I am trying to add a couple of million rows to a table in exasol one column is supposed have increasing integer values (1 - xmio). I can't get my python script to run in parallel and distribute the load to different nodes in the cluster. Because of that the process takes days to complete, which is not sufficient.
Since CSV-Import is parallel in exasol I created a CSV with 250mio rows locally, zipped it and uploaded it into the table, this was the fastest approach yet, taking 7 minutes (bottlenecked by my upload speed).
Other Approaches:
CREATE SCRIPT BIG1 (bound) AS
i = 0
while i < bound do
query([[insert into USER_XXXXX.BIG values (:n, null, null, null, null, null)]], {n=i})
i = i+1
end
/
EXECUTE SCRIPT BIG1(250000000);
Very naive approach because inserts are slow, takes years to complete
CREATE PYTHON SCALAR SCRIPT USER_XXXXX.BIG2 ("AMOUNT_TO_CREATE" DECIMAL(18,0))

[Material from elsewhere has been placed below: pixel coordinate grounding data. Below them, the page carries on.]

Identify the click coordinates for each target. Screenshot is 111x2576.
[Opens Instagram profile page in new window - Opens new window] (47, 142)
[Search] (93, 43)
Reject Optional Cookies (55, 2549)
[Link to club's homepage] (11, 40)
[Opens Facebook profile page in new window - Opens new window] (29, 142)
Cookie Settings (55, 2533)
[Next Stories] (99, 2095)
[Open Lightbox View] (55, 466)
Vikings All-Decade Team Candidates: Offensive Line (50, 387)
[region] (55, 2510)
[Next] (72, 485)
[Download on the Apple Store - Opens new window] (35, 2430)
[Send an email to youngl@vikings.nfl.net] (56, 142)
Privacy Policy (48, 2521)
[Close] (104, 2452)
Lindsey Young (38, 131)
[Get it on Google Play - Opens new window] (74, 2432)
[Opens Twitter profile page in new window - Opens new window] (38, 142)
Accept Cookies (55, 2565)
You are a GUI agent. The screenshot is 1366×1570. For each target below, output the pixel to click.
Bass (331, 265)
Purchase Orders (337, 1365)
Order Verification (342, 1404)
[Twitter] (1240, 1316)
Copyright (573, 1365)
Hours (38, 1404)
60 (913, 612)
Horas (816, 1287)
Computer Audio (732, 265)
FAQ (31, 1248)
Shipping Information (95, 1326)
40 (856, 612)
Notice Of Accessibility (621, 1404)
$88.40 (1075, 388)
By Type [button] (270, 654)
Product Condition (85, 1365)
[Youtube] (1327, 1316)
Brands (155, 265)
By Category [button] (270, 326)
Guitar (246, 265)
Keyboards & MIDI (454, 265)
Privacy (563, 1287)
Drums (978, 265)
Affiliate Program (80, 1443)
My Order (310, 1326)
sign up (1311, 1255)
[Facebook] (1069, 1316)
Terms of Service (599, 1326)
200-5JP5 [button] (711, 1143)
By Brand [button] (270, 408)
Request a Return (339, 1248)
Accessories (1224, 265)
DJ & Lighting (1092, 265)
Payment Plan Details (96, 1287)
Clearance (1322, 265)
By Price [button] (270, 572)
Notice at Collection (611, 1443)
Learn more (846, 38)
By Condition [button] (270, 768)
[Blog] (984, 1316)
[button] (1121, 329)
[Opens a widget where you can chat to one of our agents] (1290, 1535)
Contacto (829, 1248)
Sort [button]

EMITS (val DECIMAL(18,0), val BOOLEAN, val BOOLEAN, val BOOLEAN, val BOOLEAN, val BOOLEAN) AS
def generate_sql_for_import_spec(import_spec):
return "SELECT USER_XXXXX.BIG2("+import_spec.parameters["AMOUNT_TO_CREATE"]+")"
def run(ctx):
for i in range(1, ctx.AMOUNT_TO_CREATE + 1):
ctx.emit(i, None, None, None, None, None)
/
IMPORT INTO USER_XXXXX.BIG FROM SCRIPT USER_XXXXX.BIG2 WITH AMOUNT_TO_CREATE='250000000';
Works better and runs fully on the server. Takes about 33 Minutes to execute
I understand, that the script can't run in parallel as is. It would be easy to partition it in 50Mio Chunks and run it on 5 nodes. Unfortunately I have no Idea how to connect to other nodes or assign script execution to specific nodes in the cluster.